O MPF sustenta que as medidas de restrição de acesso em vigor atualmente não garantem proteção territorial suficiente para evitar o contágio dos povos indígenas pelo novo coronavírus. Isso porque dezenas de terras indígenas sofrem com invasões de garimpeiros, madeireiros, dentre outras atividades criminosas, que induzem fluxo constante de não indígenas nestes territórios, tornando ineficazes as políticas sanitárias e de isolamento social.

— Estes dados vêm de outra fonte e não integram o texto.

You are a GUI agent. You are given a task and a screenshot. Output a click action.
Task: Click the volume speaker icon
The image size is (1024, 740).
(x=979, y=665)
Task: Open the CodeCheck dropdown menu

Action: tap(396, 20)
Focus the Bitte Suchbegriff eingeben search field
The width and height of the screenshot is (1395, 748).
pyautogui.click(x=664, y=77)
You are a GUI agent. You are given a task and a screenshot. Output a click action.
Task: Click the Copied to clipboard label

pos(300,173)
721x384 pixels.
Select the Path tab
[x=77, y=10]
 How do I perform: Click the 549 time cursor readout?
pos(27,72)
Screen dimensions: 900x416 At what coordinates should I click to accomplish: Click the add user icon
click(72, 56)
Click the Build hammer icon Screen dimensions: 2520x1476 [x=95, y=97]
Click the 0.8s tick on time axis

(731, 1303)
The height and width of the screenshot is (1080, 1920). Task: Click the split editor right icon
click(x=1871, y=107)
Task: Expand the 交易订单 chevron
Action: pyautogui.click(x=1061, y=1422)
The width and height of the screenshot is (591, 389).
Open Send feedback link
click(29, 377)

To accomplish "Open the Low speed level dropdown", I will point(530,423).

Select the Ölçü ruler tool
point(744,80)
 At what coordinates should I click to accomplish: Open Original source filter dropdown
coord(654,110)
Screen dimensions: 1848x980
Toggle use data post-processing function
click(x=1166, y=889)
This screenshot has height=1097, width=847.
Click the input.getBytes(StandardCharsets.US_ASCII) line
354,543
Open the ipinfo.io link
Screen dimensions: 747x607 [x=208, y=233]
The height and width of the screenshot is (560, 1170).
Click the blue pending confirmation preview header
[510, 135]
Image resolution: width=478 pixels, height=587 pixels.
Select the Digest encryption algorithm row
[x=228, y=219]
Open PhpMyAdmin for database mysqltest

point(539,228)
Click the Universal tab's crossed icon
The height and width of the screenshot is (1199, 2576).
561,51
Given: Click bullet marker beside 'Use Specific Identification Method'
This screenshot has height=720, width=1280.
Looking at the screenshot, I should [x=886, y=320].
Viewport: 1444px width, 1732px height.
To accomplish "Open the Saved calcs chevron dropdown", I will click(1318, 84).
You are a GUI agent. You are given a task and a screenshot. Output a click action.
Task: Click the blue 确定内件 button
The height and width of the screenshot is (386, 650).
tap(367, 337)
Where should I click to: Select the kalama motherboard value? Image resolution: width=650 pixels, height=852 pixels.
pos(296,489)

Por esse motivo, a Funai deve implementar imediatamente medidas de proteção territorial em todas as terras indígenas identificadas ou delimitadas, declaradas ou homologadas, de modo a impedir ou retirar invasores, especialmente garimpeiros e madeireiros, a fim de prevenir o contágio dos indígenas pelo novo coronavírus.

O documento recomenda também que os Distritos Sanitários Especiais Indígenas (Dsei) articulem a locação ou a cessão de espaços adequados para que seja possível realizar quarentena nas cidades para os casos suspeitos ou confirmados, além das Casas de Saúde Indígena, garantindo o isolamento e o distanciamento necessários. Nesse sentido, pede ainda a garantia de acesso à informação pelos povos indígenas e profissionais da saúde, com intensa periodicidade, acerca das formas de prevenção do contágio do novo coronavírus, dos riscos, da sintomatologia e do tratamento.

Outra preocupação do MPF é com o constante trânsito de indígenas nas cidades próximas de territórios indígenas, por causa da necessidade de acesso a direitos como aposentadoria e outros benefícios. À Funai e à Sesai, o MPF pede que sejam elaboradas, com urgência, estratégias para que os povos possam acessar esses direitos sem precisar se deslocar até as cidades. Os órgãos também devem fornecer alimentação e materiais de higiene às aldeias, pelo mesmo motivo.

A Funai deve implementar imediatamente medidas de proteção territorial em todas as terras indígenas identificadas ou delimitadas, declaradas ou homologadas, de modo a impedir ou retirar invasores, especialmente garimpeiros e madeireiros, a fim de prevenir o contágio dos indígenas pelo novo coronavírus

Todas as medidas devem assegurar o atendimento, de acordo com o regramento constitucional da saúde indígena, que prevê atendimento específico e diferenciado para esses povos, com respeito às suas práticas e tradições para todos os indígenas do país, independente do local onde vivem: quem vive em centros urbanos ou fora de terras indígenas já reconhecidas também deve receber os cuidados para evitar a expansão do novo coronavírus.

O MPF lembra que doenças respiratórias virais como a que é provocada pelo novo coronavírus “foram vetores do genocídio indígena em diversos momentos da história do país, com dezenas de casos de genocídios provocados por epidemias registrados em documentos oficiais, como o relatório da Comissão Nacional da Verdade de 2014 e o relatório Figueiredo de 1967”.

A Secretaria Nacional de Vigilância Sanitária, do Ministério da Saúde; a Secretaria Especial de Desenvolvimento Social, do Ministério da Cidadania; a Secretaria Especial de Saúde Indígena; os Distritos Sanitários Especiais Indígenas; a Funai; os estados e os municípios têm cinco dias corridos para cumprir a recomendação e informar seu cumprimento ao MPF.